● **Supplied passage**
46th Chief of Staff of the Armed Forces of the Philippines
- In office July 10, 2015 – April 22, 2016
- President: Benigno Aquino III
- Preceded by: Gen. Gregorio Pio Catapang
- Succeeded by: Lt. Gen. Glorioso Miranda (acting)

Commanding General of the Philippine Army
- In office February 7, 2014 – July 10, 2015

Spokesperson of the Department of National Defense
- In office July 27, 2011 – October 5, 2011
- Appointed by: Voltaire Gazmin
- Preceded by: Eduardo Batac
- Succeeded by: Zosimo Paredes

Personal details
- Born: Hernando Delfin Carmelo Arreza Iriberri April 22, 1960 (age 66) Cantilan, Surigao del Sur, Philippines
- Education: Philippine Military Academy Father Saturnino Urios University
- Awards: Distinguished Service Star Gold Cross Medal Military Merit Medal
- Nickname: "Super man"

● **Task brief**
Copy out the military career profile above in full, word for word and line for line.

● **Excerpted records**
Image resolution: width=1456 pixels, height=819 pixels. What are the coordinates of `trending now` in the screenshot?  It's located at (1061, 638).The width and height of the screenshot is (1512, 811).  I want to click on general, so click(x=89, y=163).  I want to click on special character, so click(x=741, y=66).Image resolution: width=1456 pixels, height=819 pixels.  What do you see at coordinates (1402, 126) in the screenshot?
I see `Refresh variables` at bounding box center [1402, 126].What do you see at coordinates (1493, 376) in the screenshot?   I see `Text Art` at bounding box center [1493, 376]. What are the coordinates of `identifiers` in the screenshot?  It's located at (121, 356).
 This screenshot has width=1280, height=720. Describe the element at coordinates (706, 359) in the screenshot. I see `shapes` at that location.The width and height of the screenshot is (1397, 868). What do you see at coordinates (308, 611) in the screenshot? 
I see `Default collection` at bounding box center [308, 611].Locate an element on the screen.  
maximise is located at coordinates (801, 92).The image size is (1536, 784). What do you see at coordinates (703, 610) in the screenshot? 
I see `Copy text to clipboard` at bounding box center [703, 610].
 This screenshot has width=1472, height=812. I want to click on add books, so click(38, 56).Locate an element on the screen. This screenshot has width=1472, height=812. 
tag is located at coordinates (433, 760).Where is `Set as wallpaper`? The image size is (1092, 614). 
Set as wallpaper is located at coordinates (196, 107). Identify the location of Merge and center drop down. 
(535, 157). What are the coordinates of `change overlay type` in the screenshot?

● **Finished task**
46th Chief of Staff of the Armed Forces of the Philippines
- In office July 10, 2015 – April 22, 2016
- President: Benigno Aquino III
- Preceded by: Gen. Gregorio Pio Catapang
- Succeeded by: Lt. Gen. Glorioso Miranda (acting)

Commanding General of the Philippine Army
- In office February 7, 2014 – July 10, 2015

Spokesperson of the Department of National Defense
- In office July 27, 2011 – October 5, 2011
- Appointed by: Voltaire Gazmin
- Preceded by: Eduardo Batac
- Succeeded by: Zosimo Paredes

Personal details
- Born: Hernando Delfin Carmelo Arreza Iriberri April 22, 1960 (age 66) Cantilan, Surigao del Sur, Philippines
- Education: Philippine Military Academy Father Saturnino Urios University
- Awards: Distinguished Service Star Gold Cross Medal Military Merit Medal
- Nickname: "Super man"